Based on my experience, I have strong feelings about how damaging it can be when motivation to recover is designated as a requirement in treatment. And if you ask me whether someone early in their eating disorder journey needs motivation to recover, my personal answer would be an emphatic “no”. Plenty of families in our community have proven that motivation is not a requirement. These families have focused exclusively on feeding and weight restoration, and their children have made a full recovery. Motivation wasn’t part of the equation.

However, I do believe that there may be a distinction between someone in the early stages of an eating disorder and someone with an enduring eating disorder. When you are talking about someone who has had an eating disorder for over a decade, as my daughter did (and as the author of the post did), I think that motivation can, and does, play a role in recovery for some people.

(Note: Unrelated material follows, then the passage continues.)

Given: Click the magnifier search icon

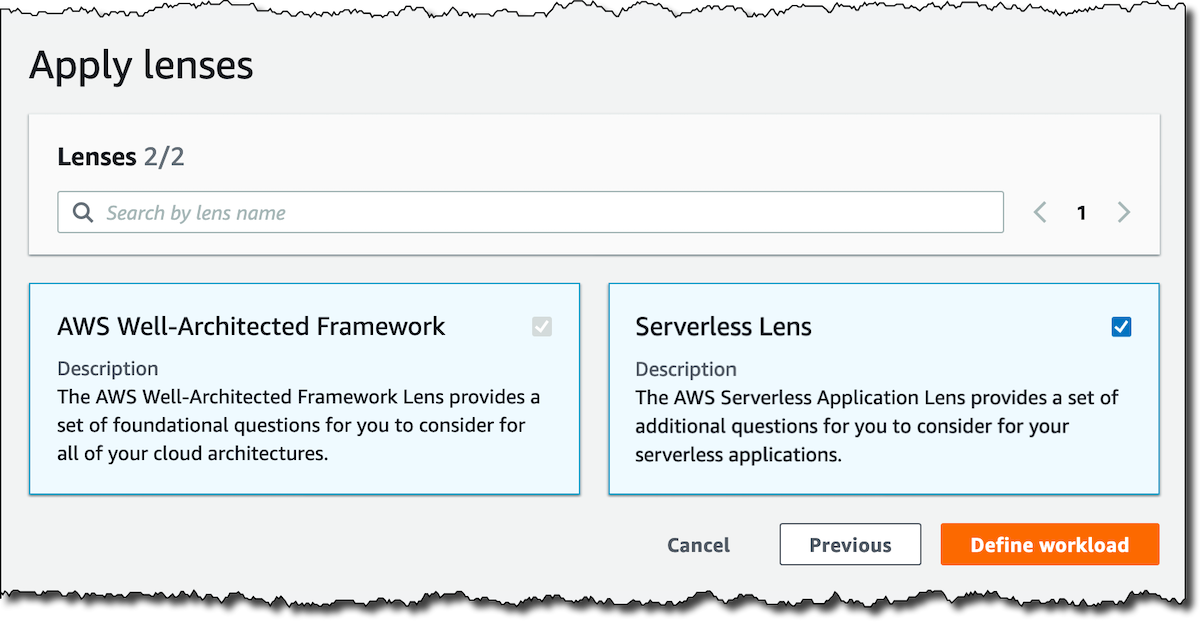Looking at the screenshot, I should pos(83,213).
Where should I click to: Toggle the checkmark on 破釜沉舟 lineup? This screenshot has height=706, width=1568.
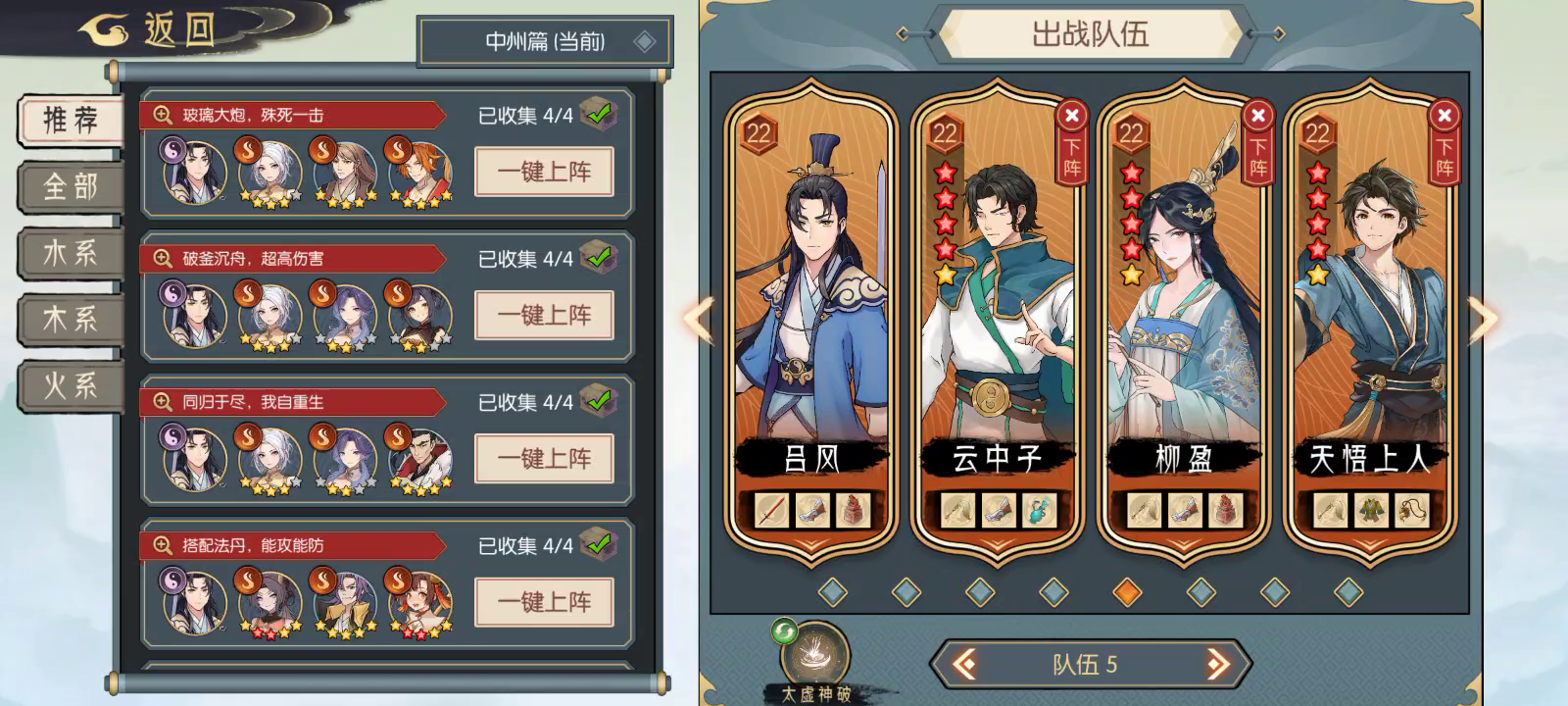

When my daughter was in her early 20’s, and her brain was more mature, she developed motivation—she claimed that she didn’t want to recover, but she wanted to get the eating disorder out of her head so that she could reclaim her life and move forward. She used that motivation to stay alive and to fight the strong pull of suicidality that accompanied her eating disorder. In the end my daughter did not recover, but those extra years of life that she had were significant and meaningful. She wouldn’t have survived as long as she did without motivation.

Part of treatment for severe and enduring eating disorders is actually quite the opposite of “life stops until you eat” because it’s critical for someone with an enduring eating disorder to remain connected to the people and things that give them motivation to be healthy. Life needs to keep going as much as possible. I’m not saying that people with enduring eating disorders shouldn’t be receiving full nutrition, I am saying that the attitudes associated with their treatment are different.

So I see motivation from two totally different perspectives. I was the mother who was told that her daughter couldn’t be successfully treated without motivation to recover and I was the mother who saw what a big factor motivation was in my daughter’s struggle to move forward and leave her eating disorder behind. I have come to understand that where you are in your child’s journey greatly influences the lens through which you view so many things, and that there is a legitimacy to all perspectives informed by lived experience, even those that I don’t agree with personally.

At F.E.A.S.T., we need to be here for all parents. I think one of the best ways that we can do that is to recognize that different perspectives come with different opinions and different viewpoints. At F.E.A.S.T., we value and respect all of them.